Esta es la grandeza de la fe evangélica: el tema de la confrontación suprema entre el hombre y Dios no es el pecado, sino el bien. La medida del hombre, la medida de Dios, la medida de la historia es el bien.
Nuestro futuro, el cielo y el paraíso, es generado por el bien que yo, tú, nosotros hemos donado al Lázaro infinito, al Lázaro innumerable de la tierra.
El juicio de Dios es el acto que dice la verdad última del hombre, y para encontrarla no me mirará a mí, sino a mi alrededor: mis relaciones, la porción de pobres, lágrimas y amores que se me ha confiado y que debo custodiar con mi vida. Si hay algo eterno en nosotros, si algo de nosotros permanece cuando ya no queda nada, eso es solo el amor.
Dios no te sorprende en un momento de debilidad, cuando no eres capaz de vivir de una manera más noble y pura, sino que es aquel que incansablemente te empuja hacia el bien.

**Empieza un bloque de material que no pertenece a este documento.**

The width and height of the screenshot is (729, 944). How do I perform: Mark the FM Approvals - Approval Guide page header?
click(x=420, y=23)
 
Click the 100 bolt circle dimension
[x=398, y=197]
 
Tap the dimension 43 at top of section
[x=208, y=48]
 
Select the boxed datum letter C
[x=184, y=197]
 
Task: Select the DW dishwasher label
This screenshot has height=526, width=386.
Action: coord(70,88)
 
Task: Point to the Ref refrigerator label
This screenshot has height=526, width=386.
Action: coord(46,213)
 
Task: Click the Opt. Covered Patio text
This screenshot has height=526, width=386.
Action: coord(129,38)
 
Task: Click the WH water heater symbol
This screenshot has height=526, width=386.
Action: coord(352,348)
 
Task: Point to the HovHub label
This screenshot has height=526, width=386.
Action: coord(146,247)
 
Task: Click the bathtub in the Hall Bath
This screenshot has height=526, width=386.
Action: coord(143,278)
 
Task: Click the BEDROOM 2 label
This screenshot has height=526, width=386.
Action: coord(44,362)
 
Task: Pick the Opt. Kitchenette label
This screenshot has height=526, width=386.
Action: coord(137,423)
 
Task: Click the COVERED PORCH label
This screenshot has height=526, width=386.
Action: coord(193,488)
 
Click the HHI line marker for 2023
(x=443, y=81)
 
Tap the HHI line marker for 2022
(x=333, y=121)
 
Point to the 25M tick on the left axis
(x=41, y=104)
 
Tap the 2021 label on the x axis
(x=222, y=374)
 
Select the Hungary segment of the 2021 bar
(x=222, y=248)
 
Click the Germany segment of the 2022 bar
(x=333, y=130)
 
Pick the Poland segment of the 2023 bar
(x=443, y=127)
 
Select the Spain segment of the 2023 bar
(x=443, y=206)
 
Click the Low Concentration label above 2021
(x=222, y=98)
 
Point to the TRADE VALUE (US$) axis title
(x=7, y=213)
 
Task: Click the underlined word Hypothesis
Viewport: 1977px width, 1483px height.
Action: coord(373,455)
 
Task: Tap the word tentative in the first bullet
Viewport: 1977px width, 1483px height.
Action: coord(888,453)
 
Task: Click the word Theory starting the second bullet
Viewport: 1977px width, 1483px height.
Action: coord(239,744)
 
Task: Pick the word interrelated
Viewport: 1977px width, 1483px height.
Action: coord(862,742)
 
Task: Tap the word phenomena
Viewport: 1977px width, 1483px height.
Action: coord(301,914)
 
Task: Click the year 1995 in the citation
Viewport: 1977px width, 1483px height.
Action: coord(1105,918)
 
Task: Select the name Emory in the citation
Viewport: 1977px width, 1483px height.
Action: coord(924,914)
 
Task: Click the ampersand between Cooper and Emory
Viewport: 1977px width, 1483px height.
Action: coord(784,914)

Que no mide tus debilidades, sino que impulsa tu bondad.
El pobre del que habla el Evangelio es aquel que viaja al límite de la existencia. Y si lo miras, te sientes naufragar. El pobre, por su fragilidad, te obliga a enfrentarte a lo extremo, a la vida en peligro, es metáfora del fracaso y de la muerte.
Pero el pobre también es maestro de fe porque encarna la evidencia de que todos vivimos solo porque otros nos protegen, que existimos solo porque alguien nos acoge, impaciente por repetir: ¡Venid, benditos de mi Padre!